Family as school of life

by Sonja van Biezen, psychologist

In psychological practice we are frequently meeting mothers experiencing attacks of insignificance. The feeling to be “only a mother” is stressing the mental balance of many young women.

Both parents being integrated in work processes, the task of education is increasingly transferred to non-familiar institutions like day nurseries. The traditional family unit is undergoing a change and seems to lose significance.

“Research in comparative cultural anthropology has shown that stable systems of relations exist in all cultures, the family – the so-called ‘nuclear family’ – forming their centre. The nuclear family is characterised by the close relationship between the parents and their children. In all its variability – be it small or extended families, kins or clans – the nuclear family is forming the founding unit of communal life. Growing up in a family means to gain positive emotional experiences in the intense relationship to mother and father in the first years of life, to develop a sense of basic trust in fellow human beings which is the foundation for all relationships in future life.”

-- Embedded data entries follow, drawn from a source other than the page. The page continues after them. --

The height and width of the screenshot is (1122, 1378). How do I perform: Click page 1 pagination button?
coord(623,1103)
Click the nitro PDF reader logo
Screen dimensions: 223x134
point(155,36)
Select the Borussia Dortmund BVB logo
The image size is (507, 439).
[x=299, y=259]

Family as foundation of our society

Research in comparative cultural anthropology has shown that stable systems of relations exist in all cultures, the family – the so-called “nuclear family” – forming their centre. The nuclear family is characterised by the close relationship between the parents and their children. In all its variability – be it small or extended families, kins or clans – the nuclear family is forming the founding unit of communal life. Growing up in a family means to gain positive emotional experiences in the intense relationship to mother and father in the first years of life, to develop a sense of basic trust in fellow human beings which is the foundation for all relationships in future life. The family is the first community, with parents and siblings serving as a model for future experiences in school and work. In a family, the life tasks at hand can be solved jointly. Likewise, worries and defeats are borne collectively. In a traditional family with mother and father the children can gain experiences with both sexes. The girl can orient herself towards her mother, growing into her tasks as woman and mother by her example. In interaction with his father, the boy will acquire the emotional resources he will need as an adult man. This process is called identification. As a legal foundation of communal life, family and marriage still enjoy specific protection according to their importance. In the family, the achievements of our society and the time-proven traditions are passed on to the new generation.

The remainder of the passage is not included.